**SUPPLIED PASSAGE**.
+ + + +
Netconf 2018 Day 2

This article covers day two of Netconf, the plenary sessions for Linux
kernel networking, that was held in Boston, Massachusetts. (For
coverage of day one of the sessions, see this article.)

====================
Being Less Indirect (David S. Miller)

David presented a brief overview of Spectre and the implications it
has for the kernel.  The networking subsystem is particularly
vulnerable because per-design there are indirect function calls all
over the data paths for protocol demux and running filters or rules.

A side effect of Spectre is that optimization schemes which proved not
so effective when tried in the past, are now open for a full
re-evaluation.  For example, various methods of batching which did not
give clear performance gains should be looked into once more.

We can also use eBPF to translate filtering rules into straight line
code paths.  This linearization eliminates all of the indirect calls
except the one necessary to call the eBPF code stream itself.

Some side topics were discussed next, the first being SKB lists.  The
SKB metadata is one of the few core data structres into kernel which
implements it's own linked list handling.  Different parts of the
networking use the list next and prev pointers in different ways,
which complicates any conversion over to the kernel's generic
list_head.

The main offender is GRO, and Eric Dumazet said that he planned to
change that singly linked list scheme into a per-NAPI hash table.
This would facilitate the conversion over to generic list handling
significantly.

The various robots we have operating on the kernel tree were discussed
next.  From the kbuild robot onwards to technologies like syzbot, we
have a lot of automated critters building and testing our code.  Is
this overall a good thing?  The verdict is not entirely clear.

Kbuild obviously provides value, it can detect build problems before
they propagate too deeply into permanently committed changes.  Early
on, kbuild had trouble figuring out exactly what tree a set of changes
apply to.  But it is much better at this now.

Syzbot tends to have a roller coaster pattern of activity.  Every time
it learns how to explore a new area of the kernel, it finds a lot of
new bugs.  Developers scramble to fix the onslaught of new bug
reports, and then once that initial peak subsides things are quiet for
a while.  This sequence repeats over and over again.

The worry is that this kind of tool can become a crutch.  People can
just decide to run syzbot in order to test a set of new changes.
Also, there could be less and less human by-hand auditing of the
sources.  Such by-hand auditing is an effective way to find problems
and also become more familiar with the code base itself.

David really likes the amount of tests that are being added for
networking under selftests, and he hopes the trend continues.  Perhaps
at some point we can require new tests for any set of changes that add
a new feature to the networking.

====================
TC Flower Tunneling (Simon Horman)

Simon began explaining how encapsulation key dissection works.  This
is a sub-part of the generic networking flow dissector and is
currently only used by TC flower.  The key point is that this facility
allows differentiation between inner and outer header keys.

Most of the networking dissects on the inner header before
decapsulation using skb_flow_dissect().  Encapsulation keys, on the
other hand, are seeded from the outer header during decapsulation
using skb_flow_dissect_tunnel_info().
+ + + +
**Data for locating words and elements**.
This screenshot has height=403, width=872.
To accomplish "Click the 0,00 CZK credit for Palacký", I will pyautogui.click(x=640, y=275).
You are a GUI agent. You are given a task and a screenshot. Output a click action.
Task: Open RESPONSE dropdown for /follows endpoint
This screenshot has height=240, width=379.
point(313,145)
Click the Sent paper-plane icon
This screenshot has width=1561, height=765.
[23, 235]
+ + + +
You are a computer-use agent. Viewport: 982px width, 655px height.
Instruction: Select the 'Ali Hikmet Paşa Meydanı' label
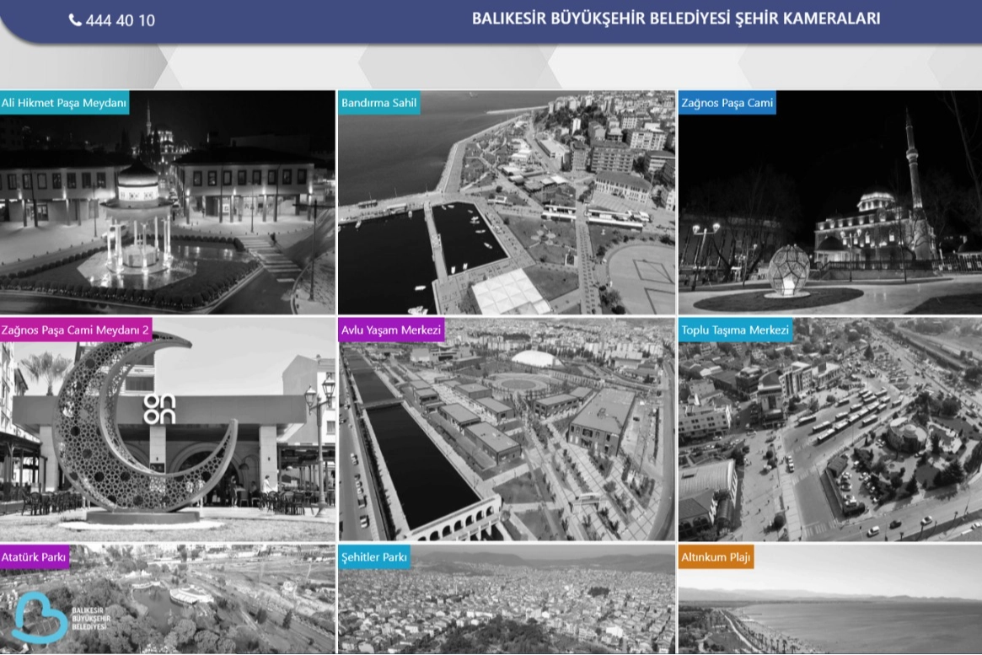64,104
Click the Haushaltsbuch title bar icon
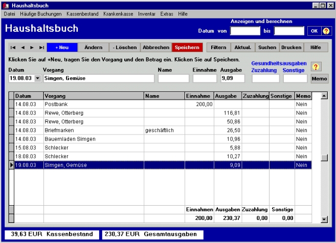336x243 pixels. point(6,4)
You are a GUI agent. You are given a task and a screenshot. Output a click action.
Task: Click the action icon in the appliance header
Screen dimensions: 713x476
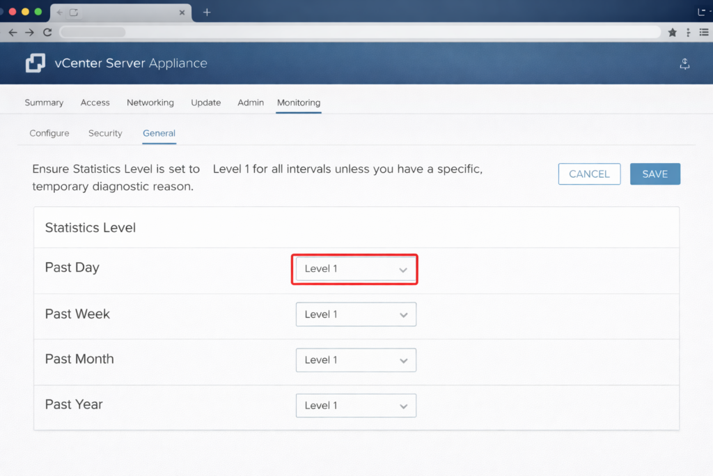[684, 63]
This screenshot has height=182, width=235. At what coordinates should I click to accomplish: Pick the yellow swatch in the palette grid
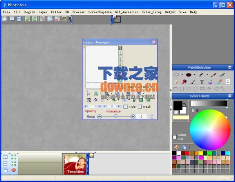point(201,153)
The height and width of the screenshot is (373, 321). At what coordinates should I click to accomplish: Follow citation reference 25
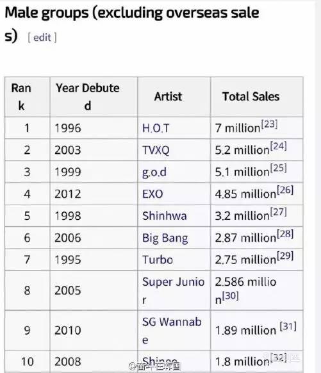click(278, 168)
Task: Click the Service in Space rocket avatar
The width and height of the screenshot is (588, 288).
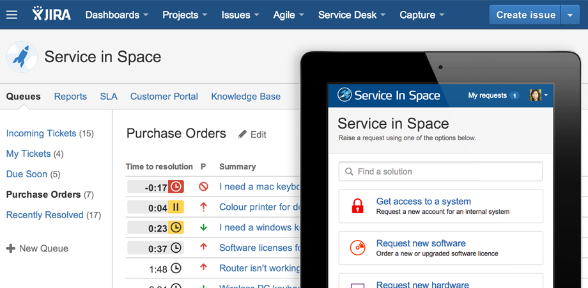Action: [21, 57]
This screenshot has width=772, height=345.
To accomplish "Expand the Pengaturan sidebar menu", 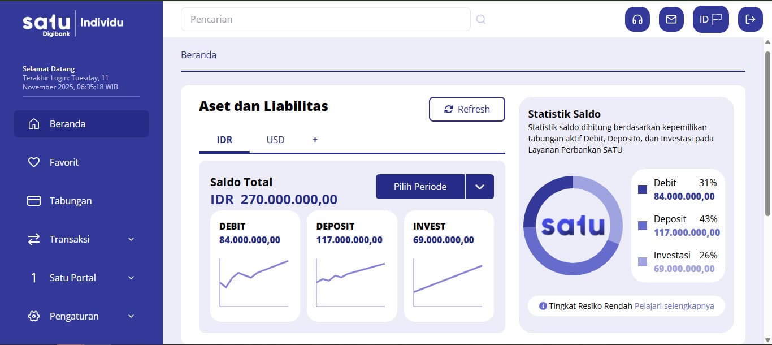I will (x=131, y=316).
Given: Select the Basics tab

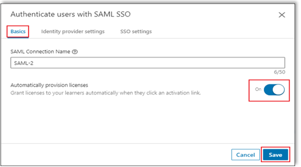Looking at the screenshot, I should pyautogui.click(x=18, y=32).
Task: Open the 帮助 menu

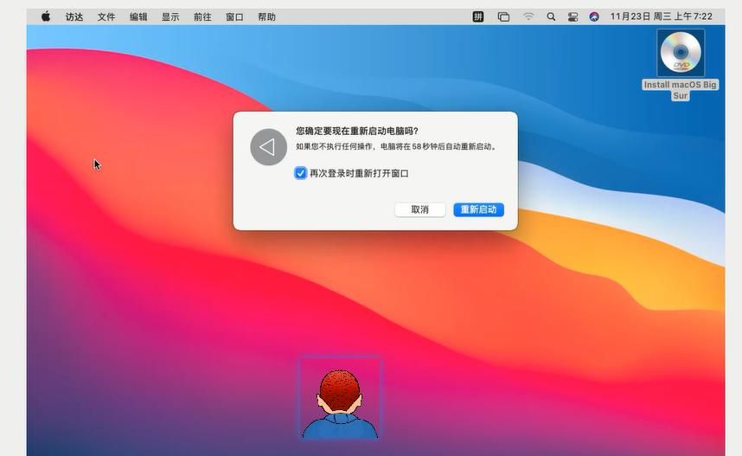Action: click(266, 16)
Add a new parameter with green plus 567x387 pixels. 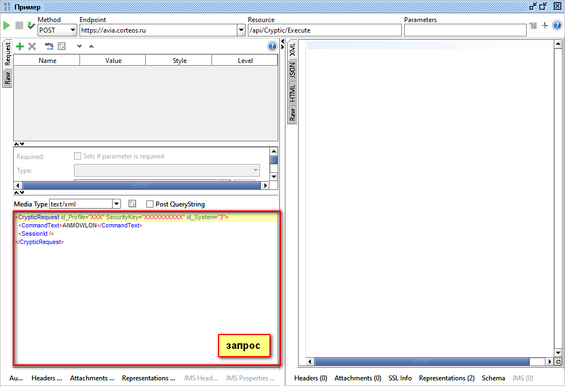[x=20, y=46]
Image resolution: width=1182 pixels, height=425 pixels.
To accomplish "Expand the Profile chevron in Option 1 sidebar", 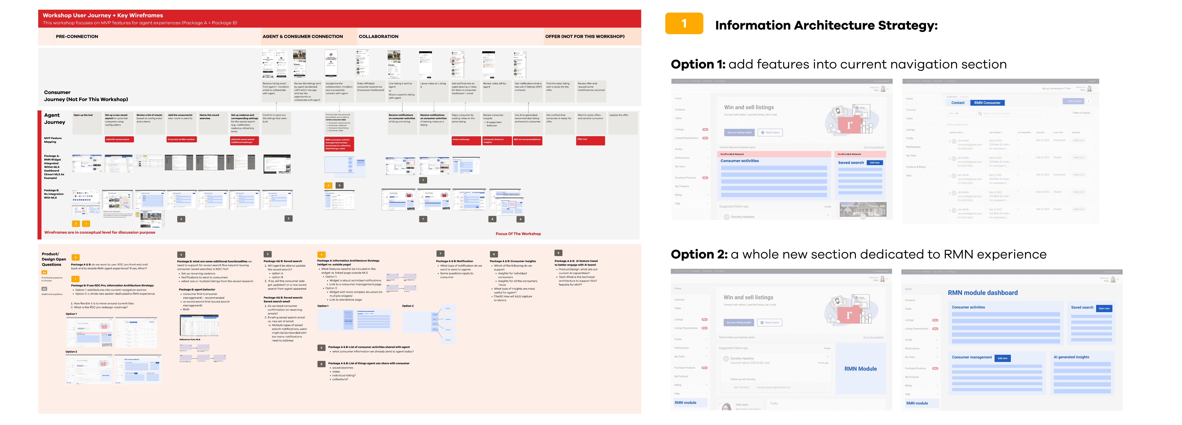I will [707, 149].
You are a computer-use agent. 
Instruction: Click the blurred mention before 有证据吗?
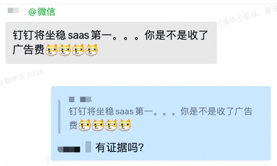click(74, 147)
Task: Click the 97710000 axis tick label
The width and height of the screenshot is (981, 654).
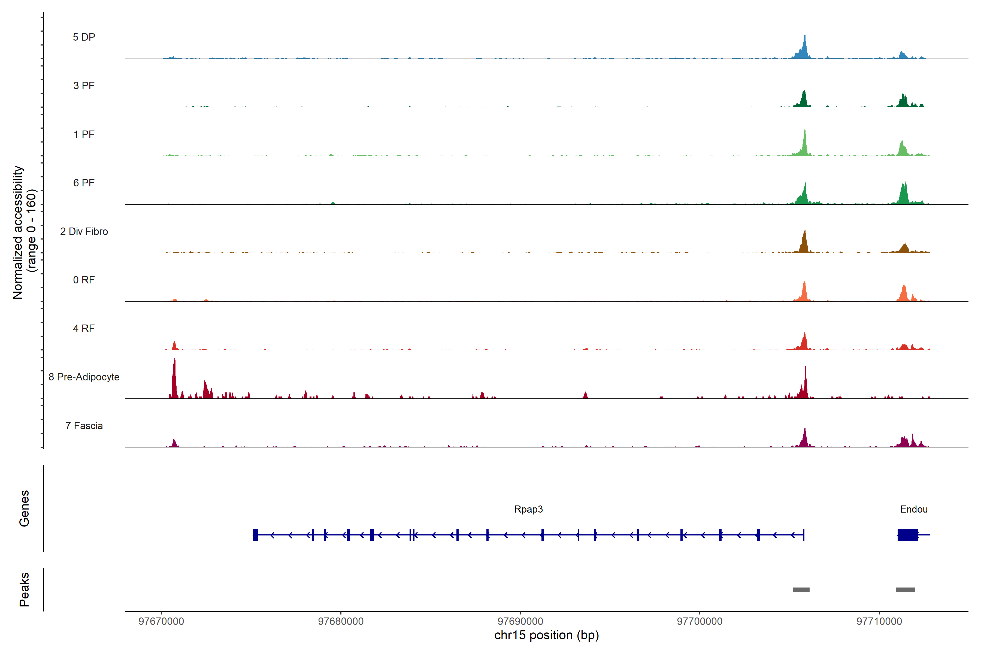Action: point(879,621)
+ + + +
**TO DO**. Continue the Netconf 2018 day two report from its last sentence, picking up the TC flower tunneling section.

**THE RESPONSE**.
One main limitation of the current encapsulation keys is that they key
on addresses and ports.  This basically limits them to UDP based
encapsulations (VXLAN, Geneve, etc.) and further limits them to the
RFC defined protocol ports.  The latter is because the port in the key
is what is used to identify the tunnel type.

Simon proposed to add an encapsulation type field to the encapsulation
key.  This would make the type of tunnel explicit, allow non-UDP based
tunneling, and also allow UDP tunnels to run on non-standard ports.

On the topic of matching on geneve tunnel options, it's not exactly
clear the right way to expose a configuration mechanism for this.  Do
we accept raw TLV blobs?  At the very least we should verify the TLV
so that we only accept geneve TLVs for geneve tunnels.

That works for setting, but matching TC Flower needs support added for
maskable TLVs.  Also, what about ordering?  Does TLV matching require
exact ordering, or is any-order allowed?

====================
Who Fears the Spectres?  (Paolo Abeni)

Paolo provided some performance graphs for UDP small packet RX
performance.  He covered several scenarios.  First, with no
mitigations.  Next, with PTI enabled.  Then, with just retpolines.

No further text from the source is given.